The special About South Dinner at the Atlanta History Center is one AFWF co-founder Dominique Love told us she’s most excited to attend. Chefs from 10 Southern states, including Chris Hastings and Frank Stitt of Alabama; Linton Hopkins, Gerry Klaskala, Anne Quatrano and Steven Satterfield from Georgia; John Besh and Adolfo Garcia from Louisiana; Mike Lata and Frank Lee from South Carolina; and Andrea Reusing of North Carolina. The evening starts with an interactive cocktail hour and ends with music and storytelling by Julian Van Winkle. $225, May 31, 7:30 p.m., 130 West Paces Ferry Road.
That’s where the demos, tasting seminars and panel discussions come in — they’re included when you purchase one of the festival’s day passes. The three-day pass is $500 and includes nine (three per day) classes and three tasting tent sessions (chef lineups change daily). Plus, you get entry into the Thursday night opening dinner at JCT. Kitchen (more on that in a minute). A one-day pass is $185 and includes three classes and a trip to the Tasting Tents.
Up the ante with a three-day Connoisseur Pass and for $2,000 you’ll get all the same perks as the standard three-day pass, as well as three VIP breakfasts and invites to the About South Dinner on Friday and the Blackberry Farm Tribute dinner Saturday night. Plus, you get access to the festival’s “Connoisseur Lounge” created by award-winning Atlanta designer William Peace, where you can escape the crowds and chill out with a glass of vino with other Southern foodies. Single day tickets and Tasting Tent only tickets also are available, as are tickets to the dinners.

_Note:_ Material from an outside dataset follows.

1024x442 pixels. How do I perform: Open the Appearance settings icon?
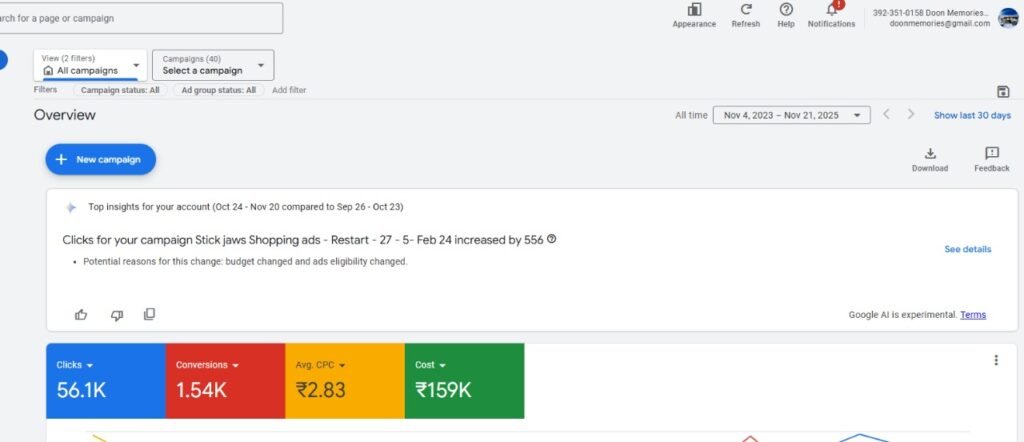point(694,10)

You don’t want to miss the Blackberry Farm: Second Annual Tribute Dinner to Southern Farmers. This elaborate evening hosted by Blackberry Farm’s Sam Beall is held at a private home in Atlanta and features cuisine from chef Josh Feathers with wine pairings by sommelier Andy Chabot. $250, June 1, 7:30 p.m., private home.
If you’d rather be somewhere with a party atmosphere, head to the Rathbun’s Watch List Party hosted by chef brothers Kent and Kevin Rathbun. They’ll be hosting 12 star Southern chefs and two mixologists “to watch” who’ll be serving tasty treats and cocktails. These are the chefs the Rathbun brothers consider some of their favorite up and comers, so you know this is going to be a good time. $75, June 1, 7:30 p.m., 112 Krog Street.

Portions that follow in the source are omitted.